----- EXCERPTED TEXT
My story is illustrative in its simplicity. I left a good college a year or so short of my tenure decision. I had a long résumé of publications, most in the right places; I had organized sessions at MLA conferences; I was honored to get to teach Chaucer once a year to hard-working, interested students; earnest, talented graduate students came to me for advice about their futures.
But there had been a long foreground to that success.
I had moved my family four times in six years (only one relocation partially reimbursed by my employer). I had paid my dues as a teaching assistant at two institutions, for appallingly low wages. After my doctoral exams, one semi-elite Northeastern college's English department offered me a lectureship with these conditions: four courses each fall semester, none each spring. But almost all of the adjuncts, I was assured, qualified for welfare during the spring semester. Consider the spring semester "something like a research fellowship," argued the department chair.
Before that, I had been offered an instructorship (in 1980) at a rapidly growing university in a large Southern city. Well, almost offered. The terms: five writing courses a quarter (after five years, the position could potentially be upgraded to assistant professor), at $12,500 a year, slightly more than the average hourly wage I'd pulled down as a not-too-able carpenter's assistant during the summers when I should have been writing my dissertation.
As with Rip among the hill people and their flagons of drink, the search committee had plied me with sherry (though the interview started at 11 a.m.), which accounted for the giggles I couldn't suppress at the salary offer. Which accounted, I suspect, for my not being actually offered the position. By the time I arrived at my dream job, I had taught 58 sections of introductory composition. Most of my graduate-school friends could tell similar stories.
I once hiked 2,100 miles through the mountains with a pack on my back; I can go the distance. I'm not a particularly weak individual. But by the time the final straw floated down, I was exhausted. That last fiber landed on a Friday afternoon during a conversation with a bright grad student in her mid-20s. She loved literature, had taught high school for a bit, and had the bug. She was, she explained, doing her first teaching assistantship and was finding it hard to juggle her own course work with her desire to build a flame under her students. I tried gently and with a pleasant lilt in my voice to explain what was most likely in front of her—the years of 80-hour workweeks, the compromises she'd be expected to make in her family life, the monastic poverty, and the fact that 10 years down her path, the teaching slot she wanted would be happily filled by teaching assistants just like her.
----------
PARTS OF THE EXERCISE
(a) Answer these questions about the excerpt on an academic career, one per line: (i) How many times did the writer move their family in six years? (ii) What was the yearly salary of the instructorship at the university in a large Southern city? (iii) How many miles did the writer once hike through the mountains?
(b) Reproduce word for word the part of the excerpt on an academic career between "Before that, I" and "writing my dissertation.", inclusive.
----- INFORMATION PROVIDED
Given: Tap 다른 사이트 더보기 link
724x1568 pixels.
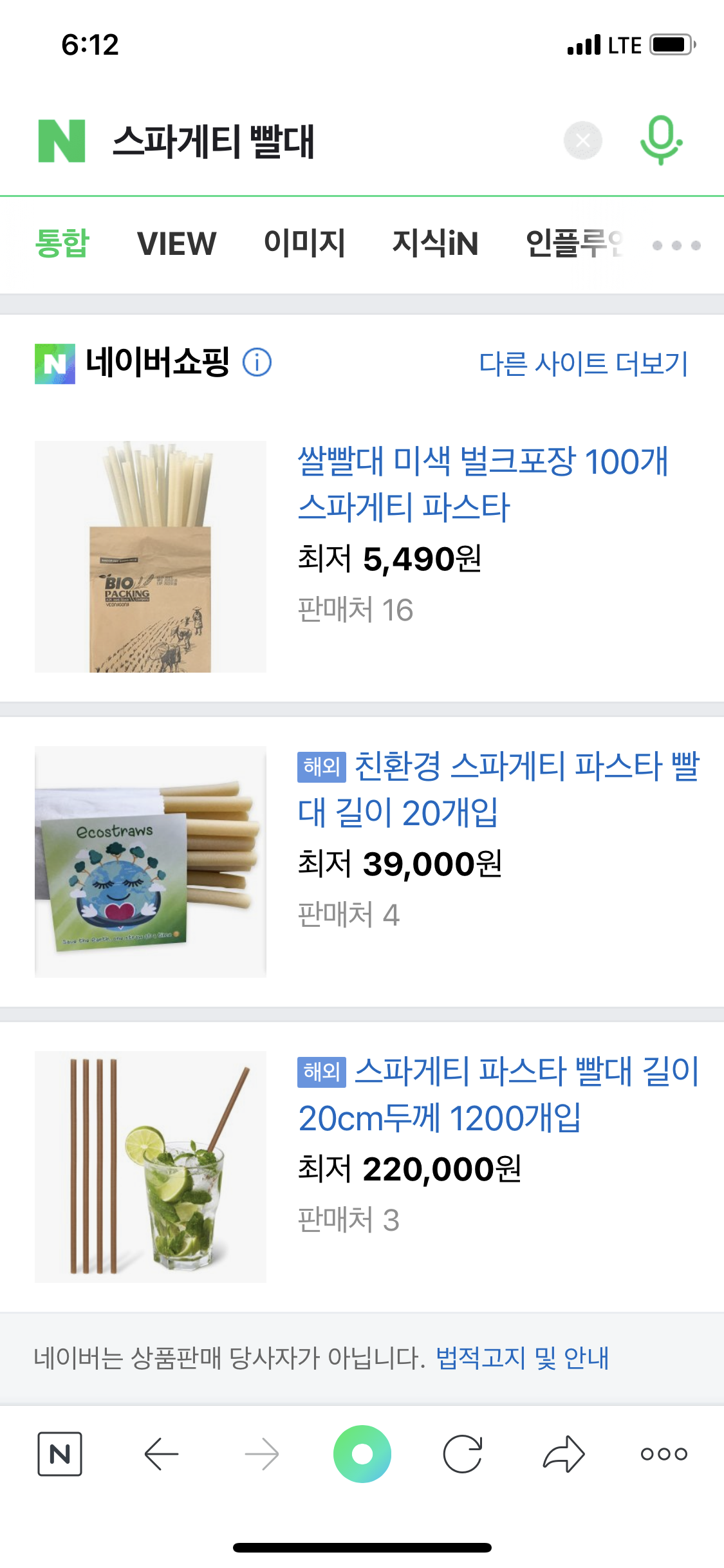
----------
EXERCISE RESPONSES
(a)
(i) Four times.
(ii) $12,500.
(iii) 2,100 miles.

(b)
Before that, I had been offered an instructorship (in 1980) at a rapidly growing university in a large Southern city. Well, almost offered. The terms: five writing courses a quarter (after five years, the position could potentially be upgraded to assistant professor), at $12,500 a year, slightly more than the average hourly wage I'd pulled down as a not-too-able carpenter's assistant during the summers when I should have been writing my dissertation.